He reflects: “There are a lot of young black men who just have legal-aid lawyers who pick up their case an hour before. I am very grateful to have lawyers who were so alert in court and who had fully prepared my case.”

Asked whether he believes his race was a factor in the case going so far, he says: “I am not going to play it down. I see things in the news and certain people are framed more harshly. I remember people asking me what the colour the girl who accused me is. That’s evidence against you, in some people’s eyes. All the little things people say. They do that all the time. ‘He is an aggressive black man’. People meet me and see a different side; the things I do outside football, how I work with charities. You do get treated harsher.”

What did his parents say? “My dad said, ‘Tell me what happened’. I said, ‘There’s no chance, dad (that I would do it)’. My mum had no doubt. She didn’t even ask me, she knew her son.”
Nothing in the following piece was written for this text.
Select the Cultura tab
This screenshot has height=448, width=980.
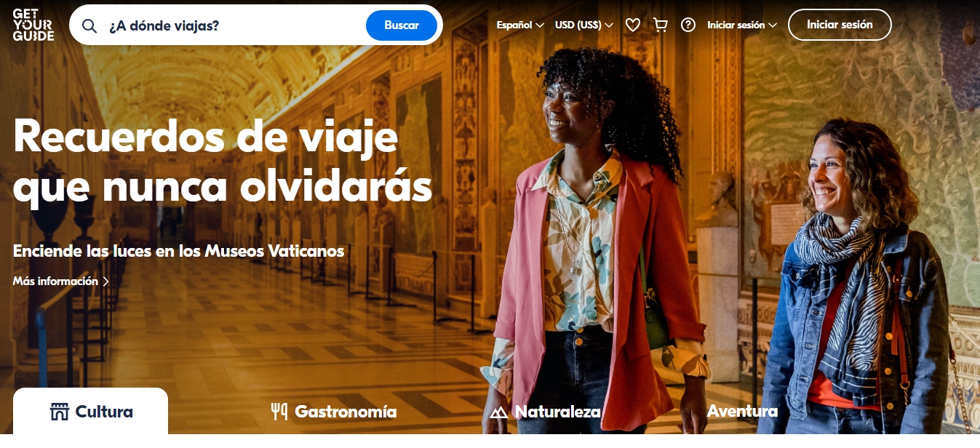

As he awaited a verdict, Lubala envisaged his possible fate. He asked his lawyers how many years he would spend in prison in the event of a guilty verdict.

“Obviously, the reputational damage would mean my life would be ruined in many ways,” he says. “But all those bits in between, where my child would grow up and the time I could lose with my daughter, were running through my mind. That was the scariest part. I was pretty calm, because my faith really kicked in. I am a Christian. It was written, whatever the outcome.

“In court, the wardens were very supportive to me. They were making sure I was OK. From the second or third day, I could feel a positive energy in the room. I remember how the jury members cannot give facial expressions during the trial. I saw two older white men on the jury, who had a straight face throughout. When I was talking, I looked into their eyes and just thought, ‘He doesn’t believe me’.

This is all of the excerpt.